This week’s entry: Mr. Splashy Pants
What it’s about: In 2007, Greenpeace attempted to drum up some attention toward the plight of humpback whales threatened by the Japanese Fisheries Agency, which planned to hunt 50 of the animals. Greenpeace held a contest on its website to name a whale it was tracking by satellite. One of the 30 names, “Mr. Splashy Pants,” exploded in popularity, in what is now a textbook example of a social media promotion spiraling out of control.

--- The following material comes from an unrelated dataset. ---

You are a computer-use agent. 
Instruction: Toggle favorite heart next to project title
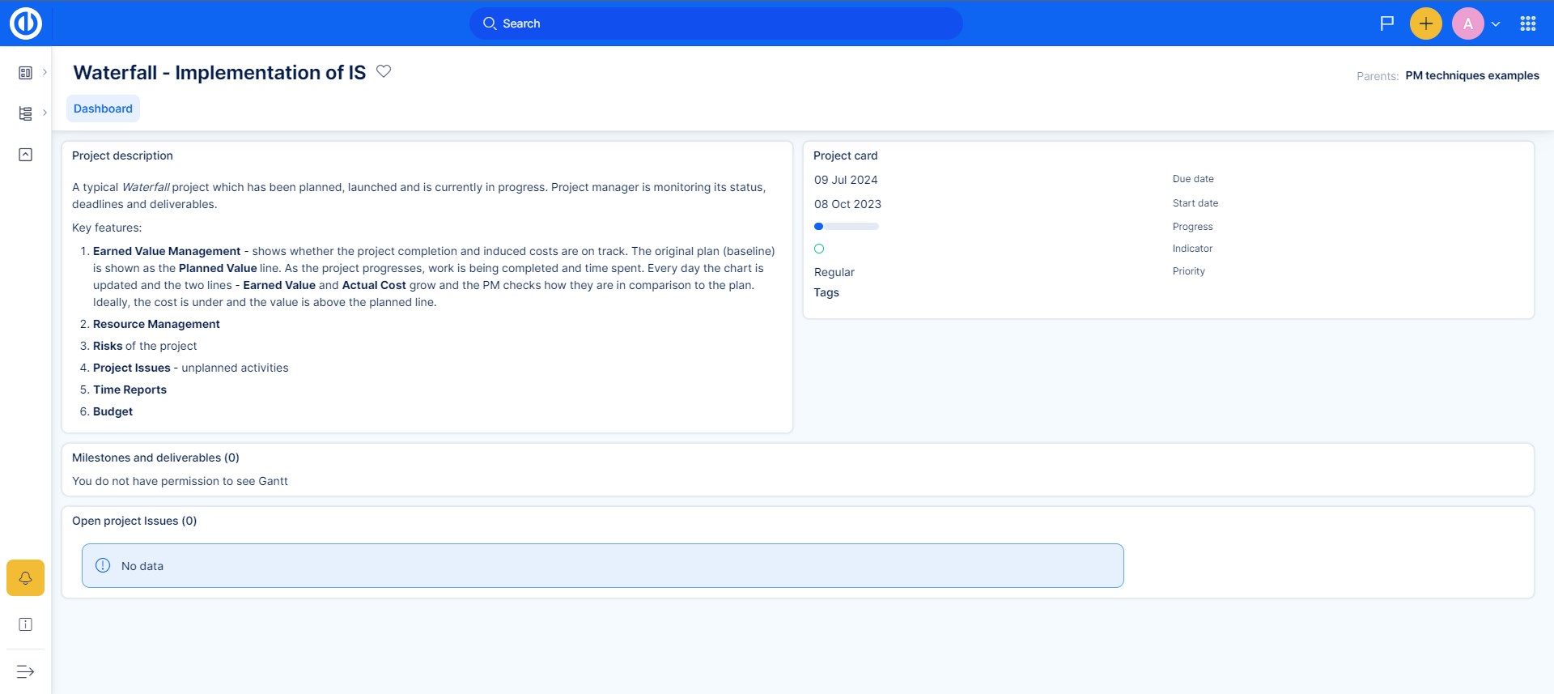point(384,71)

Strangest fact: Cheaters do in fact prosper. While voting was going on, an anonymous user in Arizona discovered Greenpeace’s one-vote-per-person limit could be circumvented by disabling cookies, and began voting twice a second for 38 solid minutes—every vote was for the name “Mr. Splashy Pants.” Greenpeace caught the loophole and erased the extra votes, but by that point, it was too late. Other websites—including Reddit, BoingBoing, and Digg—got wind of what was happening, and a Facebook page was launched urging more people to vote for the name. Greenpeace’s site was flooded with so much traffic it was nearly disabled. The anonymous Arizonan had voted 450 times, but the publicity he or she generated brought in over 100,000 subsequent votes.
Biggest controversy: Greenpeace wasn’t initially thrilled with the name’s surging popularity. The other vote-getters were serious names like Aiko, Libertad, Aurora, and Shanti. Mr. Splashy Pants had been submitted as a joke, and now the joke was getting out of hand. However, Greenpeace embraced the name, as it was able to use the storm of publicity to bring more attention to the whales’ plight. In the end, Mr. Splashy Pants’ popularity convinced the Japanese government to abandon its whale-hunting plan.
Thing we were happiest to learn: Mr. Splashy Pants got his own TED talk. Two years after the name won by a landslide on Greenpeace’s poll (with 78 percent of the vote, a full 75 points above the nearest competitor, Humphrey), Reddit and Hipmunk co-founder Alexis Ohanian gave a TED talk titled, “How To Make A Splash In Social Media.” He used the story of Mr. Splashy Pants as an example of how an organization can lose control of its message, and why that’s not a bad thing, given that the Splashy voting gave Greenpeace and the humpback whales far more attention than a more sedate Humphrey vs. Aiko vote would have done.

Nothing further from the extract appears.